For good reasons, a book of your own – now sometimes called a ‘monograph’, although this really only means a specialist work by a single author (and so technically could apply to a journal article) – is widely seen as the gold standard of historiography. Because history is an evidence-intensive subject, and also substantively extensive – that is, it aspires to both breadth and depth – there are many intellectual projects that can only be achieved at book length. This is why the professional qualification for academic historians – the Ph.D. – is achieved by writing a book-length dissertation, and it’s why hiring and promotion decisions are largely based on the publication of books.

Books are quite like Ph.D. dissertations – they tend to range from 80-120,000 words and often cover a similar stretch of ground. Why then don’t we just publish our Ph.D. dissertations (as is the case in some disciplines and in some countries)? There are a number of reasons for this. First, the tradition has been to consider the Ph.D. dissertation the first draft of a book. It gets examined and critiqued and the author can then go away and develop or transform it.

As we’ve said before, history is slow – the work matures over several iterations, with time to breathe and contemplate in between. It’s hard to teach someone how to write a book; it’s the kind of thing you learn by doing; and this takes time (so be sure to get friends, colleagues, mentors to read successive drafts of chapters, to help you make sure you’re on the right track). Second, the tendency in recent years has been to tightly control the time spent writing the Ph.D. and therefore to limit its scope. If it’s going to be published, it needs to regain the wider horizons that only extra time (and sometimes some extra words) can supply.

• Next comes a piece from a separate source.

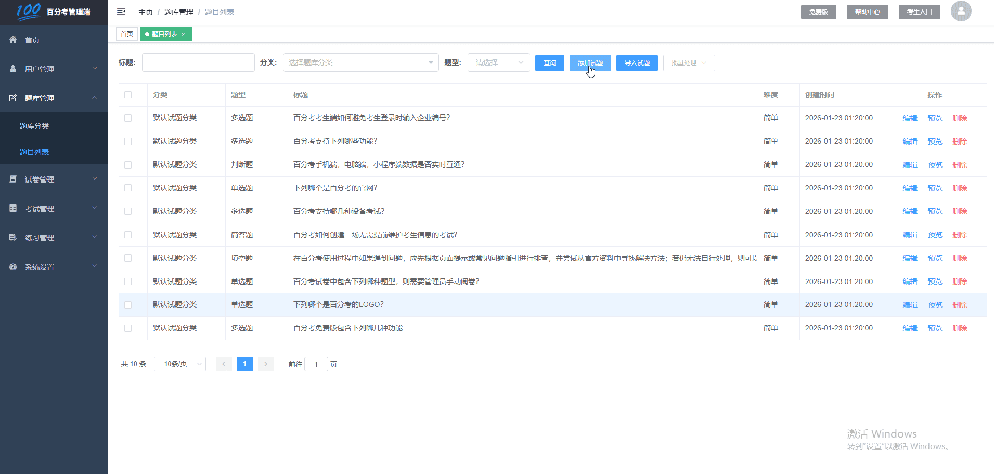
Task: Tick the checkbox for the 判断题 row
Action: pos(128,164)
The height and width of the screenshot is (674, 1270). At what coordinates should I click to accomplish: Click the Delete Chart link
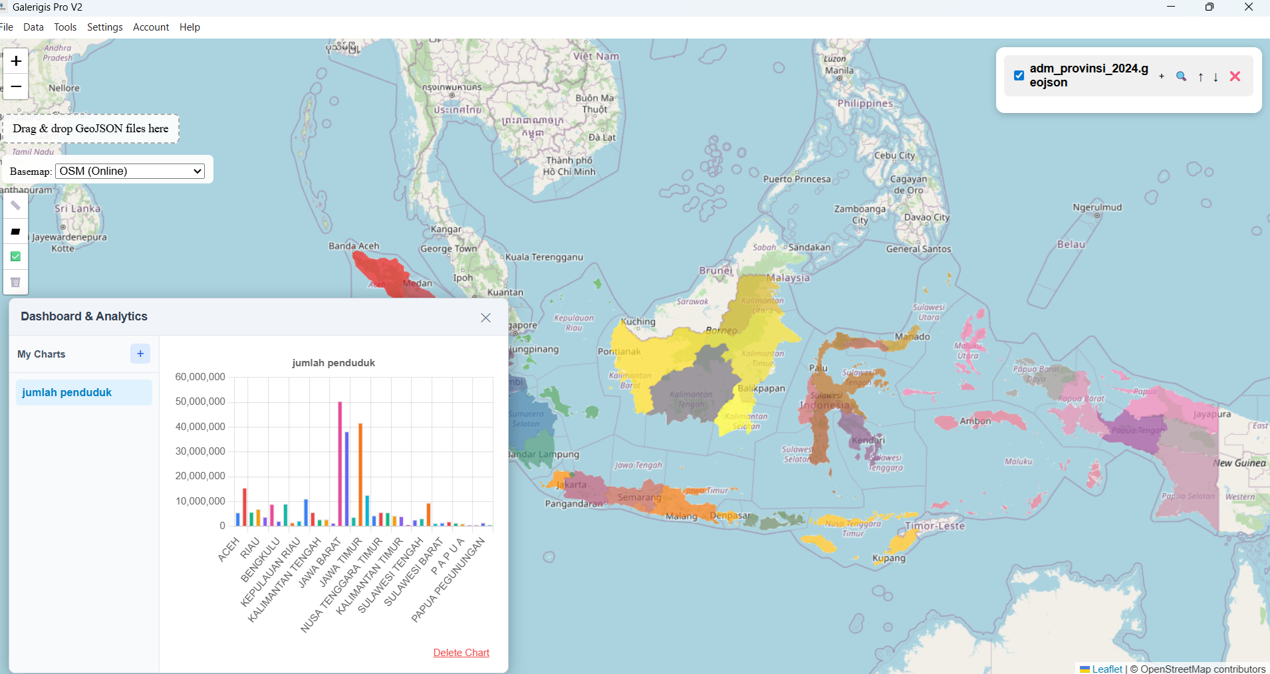pyautogui.click(x=461, y=652)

Many book versions of Ph.D.s involve extra chapters that take on entirely new extensions of the original conception, or more comparative or methodological reflections. Increasingly, postdoctoral fellowships are designed to give early-career researchers time to convert their dissertation into a book, rather than to launch a new project already. This may mean that there is a gap of 2-6 years (or more) between completion of the Ph.D. and publication of the monograph. It’s impossible to describe the ideal type book. Sometimes they range over centuries and continents. Sometimes they are tightly focused on a micro history, especially one which affords rich sources.

Some historical monographs are more like books in other disciplines – loosely-connected collections of case-studies, where the chapters read like stand-alone articles. Others are dominated by a cohesive thesis which plays itself out systematically through every page of the book. You’ll have your own tastes and ideas, probably honed further by writing the Ph.D.